Retalhos da Vida


#1 Tensão Alta
Com o sentido de programação quase doentia que a minha mãe foi ganhando ao longo da vida, perguntou-me ela neste mês de Setembro o que queria eu como prenda de Natal:
- Preferes roupa ou um aparelho de medir a tensão arterial?
- O quê?! – exclamei em jeito de pergunta sem quaisquer indícios de retórica.

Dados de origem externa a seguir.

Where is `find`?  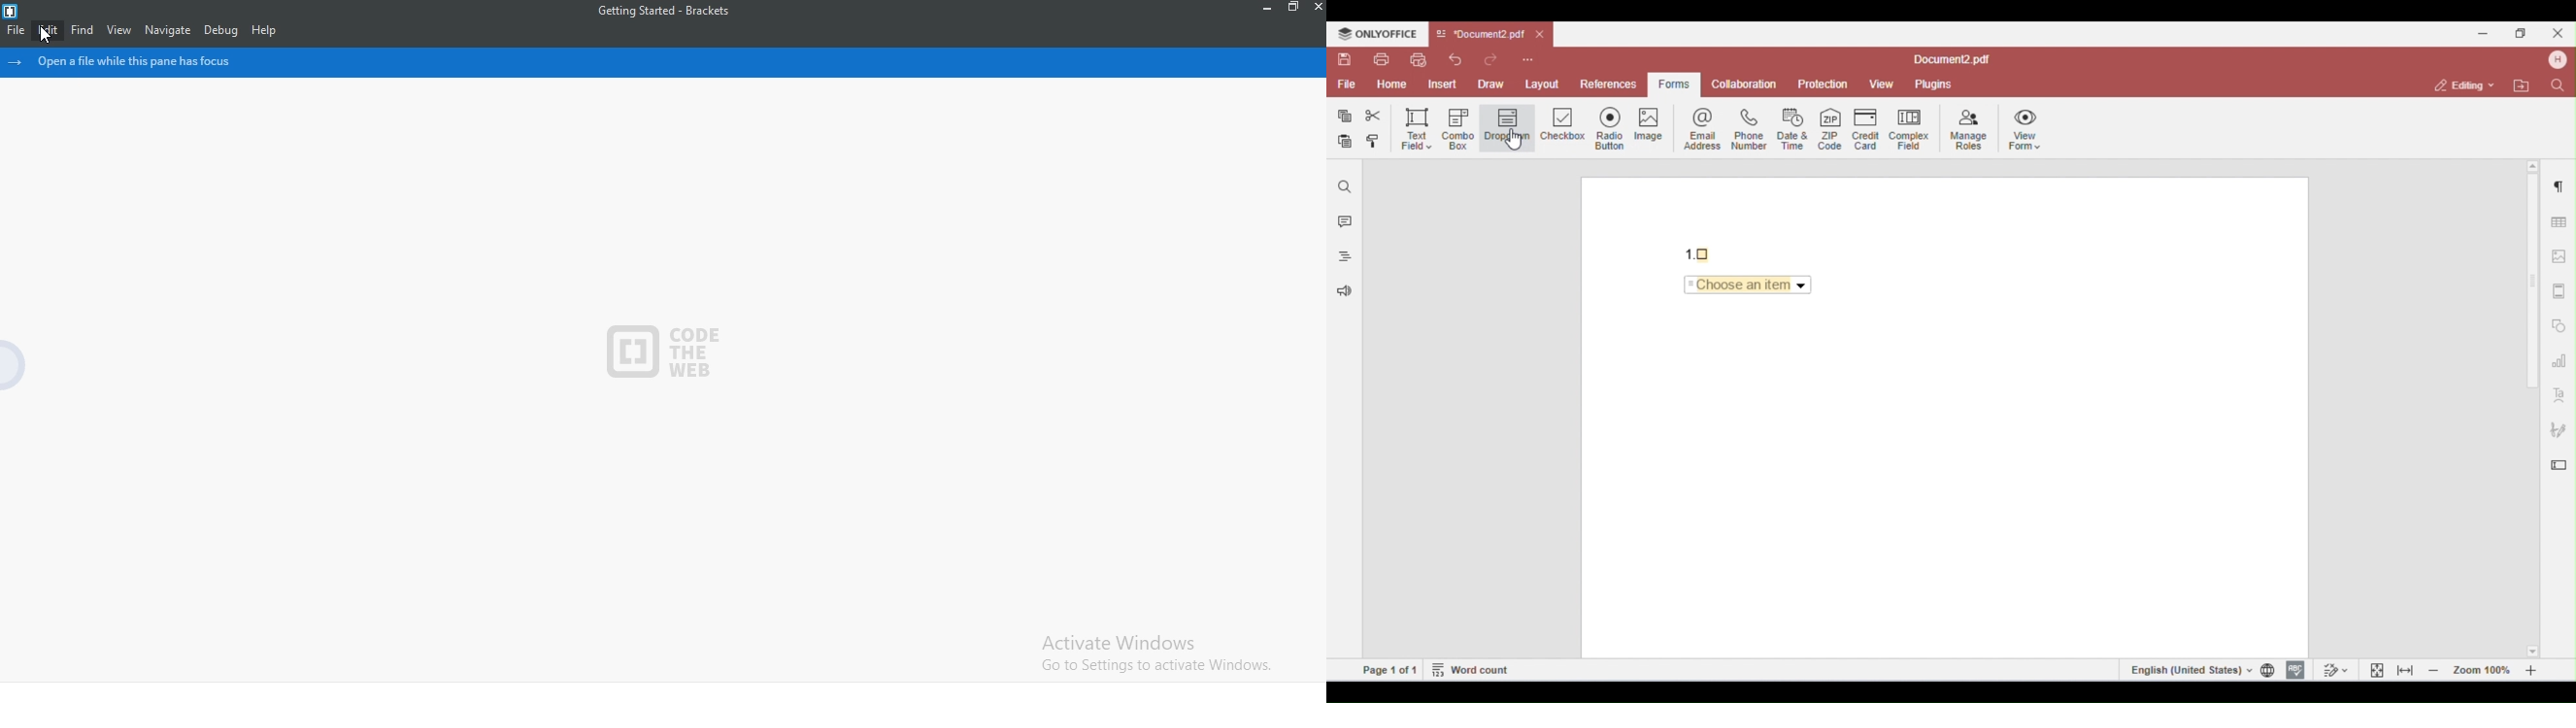 find is located at coordinates (83, 29).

E reforcei – A que propósito é que eu quereria um aparelho para medir a tensão?
- Então, quando cá vens costumas pegar no aparelho e medir a tensão…
- Isso é porque ele está na mesa ao lado do sofá!
- Pensei que quisesses um…
- Prefiro roupa, obrigado!
Sorte a minha ela não me ver a lavar os dentes ou a limpar o cu senão ainda se lembraria de me oferecer o catálogo completo da Colgate ou de mandar entregar em minha casa um carregamento da Renova!


#2 Baratas
Periodicamente as baratas tomam de assalto o terreno onde está a casa do meu pai; por vezes uma outra aventura-se até ao interior da moradia.
Entrava eu há dias em sua casa quando uma “baratinha” avermelhada me acompanhou na passagem do limiar da porta da cozinha, qual “pendura” do metro aproveitando o torniquete aberto pelo passageiro da frente.
Pânico!
O meu pai abre de imediato a porta do armário por baixo do lava-loiça e inicia uma sequência de borrifadelas de spray para o espaço à volta da máquina de lavar roupa onde a barata se havia escondido. Ao fim de alguns segundos percebeu que estava a tentar matar a barata com o spray para os móveis!
Impropérios para a mulher-a-dias que havia trocado as embalagens de lugar (claro que a culpa era dela).
Mais tarde, quando eu saía de casa dele, o meu pai pediu-me para ter cuidado e não deixar entrar mais baratas. Gritei para a minha irmã que havia ficado na sala:
- Joana, trás o WC Pato!


#3 O Bolo
Há muito tempo comprei um bolo – um cheesecake – no supermercado. Na caixa estava escrito que o mesmo deveria permanecer duas horas no congelador antes de ser servido.
Assim fiz.
Decorridas as duas horas, abri a porta do congelador a salivar por uma fatia ou duas que não tardariam, mas quando rasgo a caixa, em vez de uma bela, consistente e colorida tarte tricolor, saem-me três saquetas “prontas a fazer”…
Foda-se p’ra estas paneleirices!
Pacientemente, cegado por uma decepção furiosa que tentava conter, lá estive a misturar o pó de bolacha com nem sei o quê, a solidificar o creme de queijo ou a espalhar a compota no final para esperar mais duas horas que aquela maravilha do século XXI solidificasse no congelador.
O deleite com que saboreei o bolo no final foi o mesmo: a única diferença era a minha fome.
Conclusões:
- Deve sempre ler-se as instruções do que se compra, seja de um lagar de azeite portátil ou de um simples bolo;
- Se uma caixa de bolo estiver exposta na vertical numa prateleira de supermercado não refrigerada, então é altamente provável que o bolo não esteja pronto (por um lado tombaria, e por outro, não necessitaria de refrigeração posterior…).


#4 Marés Vivas
No Verão de 98 fomos à praia quase todos os dias (creio que só faltei nas ocasiões em que visitei a Expo). Um dia de Setembro chegámos à praia e a mesma fora engolida pelas vagas que galgavam a areia embatendo no muro que limitava o areal. Tinham começado as marés vivas.
Frustrados, impacientes e cansados de esperar, tentávamos perceber se valia a pena arriscar entrar no mar onde só andavam os miúdos do bodyboard. Até que um de nós teve a ideia de entrar…
Esperámos pelo momento certo e lá avançámos os cinco ou seis a correr, bem à vista da maralha toda e dos nadadores salvadores. Demos uns mergulhos para lá da zona de rebentação o que nos soube pela vida. O que não sabíamos era que o momento certo para sair era muito mais difícil de descobrir do que o ponto óptimo para entrar…
Safámo-nos todos mas não nos livrámos de um valente raspanete do nadador salvador e eu ainda tive que ouvir a minha mãe, que por acaso nesse dia estava na esplanada da praia a assistir a tudo com crescente preocupação. Não acreditou em mim quando lhe disse que eu tivera sempre tudo controlado… e com razão porque houve um momento em que pensei que me ia “esbardalhar” de encontro à areia e às conchas onde as ondas rebentavam a pique.